We need another name for it, obviously
The writer asks:
It “went through the windshield”… by accident? By magic? Why this use of the passive voice?Sigh.
"Went" is not in the passive voice. "Go" isn't transitive and can't be made passive, in the first place, and if it could it would be "was gone". (I know, but "it was gone" isn't a passive construction - try adding "by him" to see what I mean - it's a participle used as an adjective.) "The bullet went through the windshield" is an active-voice sentence.
Clearly, what the writer is complaining about is that the reporter seems to be implying that the shooter had nothing to do with the bullet's going through the windshield; it's not his fault somebody ended up dead, the bullet did it all on its own. That implication may be reprehensible; agency may be being denied; culpability may be being covered up; but the passive voice isn't to blame.

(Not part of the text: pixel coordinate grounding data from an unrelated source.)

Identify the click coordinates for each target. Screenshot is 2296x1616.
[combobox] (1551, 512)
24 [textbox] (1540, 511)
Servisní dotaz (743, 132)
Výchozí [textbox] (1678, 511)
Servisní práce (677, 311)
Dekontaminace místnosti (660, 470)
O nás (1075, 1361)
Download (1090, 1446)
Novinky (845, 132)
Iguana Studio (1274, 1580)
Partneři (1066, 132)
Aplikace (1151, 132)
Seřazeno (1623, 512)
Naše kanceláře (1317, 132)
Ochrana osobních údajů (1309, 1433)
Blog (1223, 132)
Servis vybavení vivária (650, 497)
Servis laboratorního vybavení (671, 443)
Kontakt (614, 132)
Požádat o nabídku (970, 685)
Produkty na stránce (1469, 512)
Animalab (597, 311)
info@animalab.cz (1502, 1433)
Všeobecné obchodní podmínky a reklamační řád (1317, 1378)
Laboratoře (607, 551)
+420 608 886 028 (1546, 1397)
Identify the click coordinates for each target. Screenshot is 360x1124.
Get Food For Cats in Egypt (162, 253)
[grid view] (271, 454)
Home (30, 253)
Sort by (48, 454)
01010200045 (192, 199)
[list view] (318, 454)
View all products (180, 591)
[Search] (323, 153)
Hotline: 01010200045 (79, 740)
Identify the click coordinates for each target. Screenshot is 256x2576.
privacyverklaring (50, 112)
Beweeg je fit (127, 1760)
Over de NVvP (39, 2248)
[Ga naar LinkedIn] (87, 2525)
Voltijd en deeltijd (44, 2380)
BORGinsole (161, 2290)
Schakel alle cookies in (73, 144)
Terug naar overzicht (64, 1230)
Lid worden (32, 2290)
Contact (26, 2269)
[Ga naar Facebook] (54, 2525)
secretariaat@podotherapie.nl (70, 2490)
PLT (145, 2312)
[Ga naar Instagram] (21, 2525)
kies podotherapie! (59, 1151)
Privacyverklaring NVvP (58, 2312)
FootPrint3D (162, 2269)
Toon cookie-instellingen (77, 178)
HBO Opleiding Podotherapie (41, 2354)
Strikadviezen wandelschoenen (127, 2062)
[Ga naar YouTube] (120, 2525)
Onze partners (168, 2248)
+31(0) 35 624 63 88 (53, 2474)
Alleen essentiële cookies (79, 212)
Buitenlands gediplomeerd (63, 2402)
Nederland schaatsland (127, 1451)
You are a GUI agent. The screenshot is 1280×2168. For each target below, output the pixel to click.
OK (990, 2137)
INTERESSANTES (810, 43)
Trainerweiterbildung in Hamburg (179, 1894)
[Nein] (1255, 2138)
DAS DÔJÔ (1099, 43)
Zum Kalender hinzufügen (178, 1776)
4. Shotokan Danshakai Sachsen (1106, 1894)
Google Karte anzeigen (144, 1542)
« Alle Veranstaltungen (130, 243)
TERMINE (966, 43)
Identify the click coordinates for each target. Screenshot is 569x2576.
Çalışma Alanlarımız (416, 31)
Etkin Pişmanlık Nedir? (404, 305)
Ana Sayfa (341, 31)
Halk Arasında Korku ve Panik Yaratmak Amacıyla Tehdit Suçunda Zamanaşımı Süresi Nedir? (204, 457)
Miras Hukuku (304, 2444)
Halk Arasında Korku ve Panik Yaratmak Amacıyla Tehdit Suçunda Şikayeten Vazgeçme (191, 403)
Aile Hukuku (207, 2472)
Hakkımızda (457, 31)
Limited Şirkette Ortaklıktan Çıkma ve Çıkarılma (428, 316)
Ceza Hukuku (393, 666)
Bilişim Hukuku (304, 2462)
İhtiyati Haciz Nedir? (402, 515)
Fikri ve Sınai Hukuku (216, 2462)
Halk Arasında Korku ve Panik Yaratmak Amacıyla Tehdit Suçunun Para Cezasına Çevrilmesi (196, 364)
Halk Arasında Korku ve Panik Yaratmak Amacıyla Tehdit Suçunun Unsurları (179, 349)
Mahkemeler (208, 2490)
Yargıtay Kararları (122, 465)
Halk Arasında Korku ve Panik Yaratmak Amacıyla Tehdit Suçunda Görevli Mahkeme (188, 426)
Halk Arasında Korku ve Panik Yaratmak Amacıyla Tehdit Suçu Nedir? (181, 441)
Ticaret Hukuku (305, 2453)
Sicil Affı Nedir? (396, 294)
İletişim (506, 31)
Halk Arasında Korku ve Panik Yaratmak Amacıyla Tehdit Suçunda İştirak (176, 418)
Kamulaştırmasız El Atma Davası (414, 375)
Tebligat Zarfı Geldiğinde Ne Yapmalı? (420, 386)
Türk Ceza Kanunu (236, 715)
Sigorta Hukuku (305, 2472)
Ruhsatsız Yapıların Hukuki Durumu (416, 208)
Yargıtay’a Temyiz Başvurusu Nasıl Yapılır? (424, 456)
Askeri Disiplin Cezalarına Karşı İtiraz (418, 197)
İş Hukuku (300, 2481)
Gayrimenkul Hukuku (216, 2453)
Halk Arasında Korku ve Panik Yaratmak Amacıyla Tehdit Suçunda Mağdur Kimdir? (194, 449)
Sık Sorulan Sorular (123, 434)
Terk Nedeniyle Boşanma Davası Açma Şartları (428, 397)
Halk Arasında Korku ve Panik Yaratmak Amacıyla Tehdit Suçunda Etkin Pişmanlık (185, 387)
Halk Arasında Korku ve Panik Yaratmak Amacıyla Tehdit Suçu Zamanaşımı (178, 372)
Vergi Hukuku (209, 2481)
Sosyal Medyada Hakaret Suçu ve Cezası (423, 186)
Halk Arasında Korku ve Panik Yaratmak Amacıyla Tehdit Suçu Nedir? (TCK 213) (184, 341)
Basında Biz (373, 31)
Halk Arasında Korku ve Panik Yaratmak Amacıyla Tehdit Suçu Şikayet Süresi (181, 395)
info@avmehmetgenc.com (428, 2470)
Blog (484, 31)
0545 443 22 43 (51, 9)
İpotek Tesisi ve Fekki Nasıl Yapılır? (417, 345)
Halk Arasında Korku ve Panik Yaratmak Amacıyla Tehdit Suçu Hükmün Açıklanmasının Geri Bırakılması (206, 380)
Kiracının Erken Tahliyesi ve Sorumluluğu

Passive != "avoiding laying blame/taking responsibility". You can do that with the passive, of course, but (a) the passive can actually stress blame ("the victim was killed by the criminally careless shooter!") and (b) you can do it with the active, as well. As here.
Perhaps, if people are going to continue using the term "using the passive voice" to mean "avoiding assigning responsibility" we should take Mark Liberman's suggestion and rename it - maybe to "thematic" or "focussing" voice - and let people use "passive" to mean whatever it is they think they're talking about.
PS: If you think this might be just a one-off, I invite you to browse the Language Log archives to see just how often "passive" is used to mean "language I just don't like".